A private tour inside the palms of mandolinist Avi Avital – click the squares:
My hand is crooked from playing the mandolin. I think it got worse over the years. It looks completely normal when holding the instrument. Yet, when I spread my fingers, it looks totally wrong. I find it interesting to see how my hand shaped itself into the hand of a mandolinist. For example, my index finger is now naturally bent in the exact position required to hold the instrument. If archaeologists were to dig up my bones thousands of years from now, they would be able to reconstruct a mandolin just from examining my hand.
My hands are much too large for my instrument, which requires extreme precision to play; it’s all about the meeting point between the string and the fret, no larger than a millimetre. When you play a fast passage, you either hit the notes or you don’t – there is no middle option. This poses no problem for small hands with delicate fingers, but mine are so big that I need to be extremely focused in order to achieve the necessary precision. It does, however, allow me to stretch and play chords that other mandolinists cannot, something that composers take advantage of when a piece is commissioned for me.
After years of pressing the strings, the skin on my left fingers has grown so rough that I can hardly feel my fingertips. Unfortunately, Apple didn’t take that under consideration; my left fingers don’t work very well on touch screens!
I can’t stand wearing anything on my hands, even my wedding ring. I wore it for less than a week, during which I could not stop fiddling with it until my wife finally said, “Just take it off!” One day I was asked to do a photo shoot for a very trendy campaign for the Dresdner Philharmonie’s new concert hall.
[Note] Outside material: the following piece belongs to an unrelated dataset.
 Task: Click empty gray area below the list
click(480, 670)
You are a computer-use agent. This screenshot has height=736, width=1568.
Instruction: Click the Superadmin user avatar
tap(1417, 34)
Fashion photographers were even brought in to help send the message that classical musicians are stylish. Arriving on set, I received a warm welcome from the makeup and wardrobe team who dressed me in all kinds of clothing and accessories that appeared to belong to someone much cooler than me. They adorned my hands with bracelets and rings, and when I later saw photos of myself wearing leather jewellery, I felt like I had lost my inner truth to the illusions of advertisement and perception. I was so disgusted that I insisted they photoshop the rings out. That incident taught me the value of maintaining a clear line between doing what I love and allowing myself to be branded – a slippery slope that many musicians stumble down.
I’ve played the mandolin since I was eight, and I only recall having to take a break due to injury twice. The first time, I was 11. We were assigned a project to create a model of a traditional Ethiopian village, using household materials. I tried building a Tukul, which is a round hut made of mud. I was using empty toilet paper rolls, which I needed to cut with a utility knife. Obviously, the roles cut easily, but unfortunately, so did my hand. The second time, I was 24 and already a professional mandolinist. I was cutting something in the kitchen. I later recall playing an entire concert using only three fingers.
Mandolinists worldwide hold the pick between their thumb and the first joint of their index finger. However, Mandolinists who studied in Beer Sheva (a southern city in Israel) with my teacher, held it between their thumb and the fingertip of the index finger. This is because that teacher, Simcha Nathanson, was not actually a mandolinist. He was a fine violinist who immigrated to Israel from Saint Petersburg, and found his way to the Beer Sheva Conservatory, searching for a job as a violin teacher. Once there, he was told that there weren’t any current openings for violin teachers, but there were about 40 untouched mandolins sitting in the basement. Nathanson was offered the job of establishing a mandolin orchestra, and so he did. That orchestra grew to be the town’s pride. And because he didn’t know how to play the mandolin, he didn’t know how to hold the pick. He simply held it the way he assumed made sense. Since then, and for the next 40 years, that’s how he taught any mandolin student who came to him. And that is the main reason I sit here today. Ignorance led to a far better invention. That “wrong” way of holding the pick is, in fact, more intuitive and more effective as it allows for faster playing and a greater colour range. When I arrived in Italy to continue my studies, my new teacher took one look at my hold and said, “No, no. That is not how you hold a pick.” Following his demands, I practiced a G major scale for an entire year, only to convince myself that the so-called “false” hold was actually much better.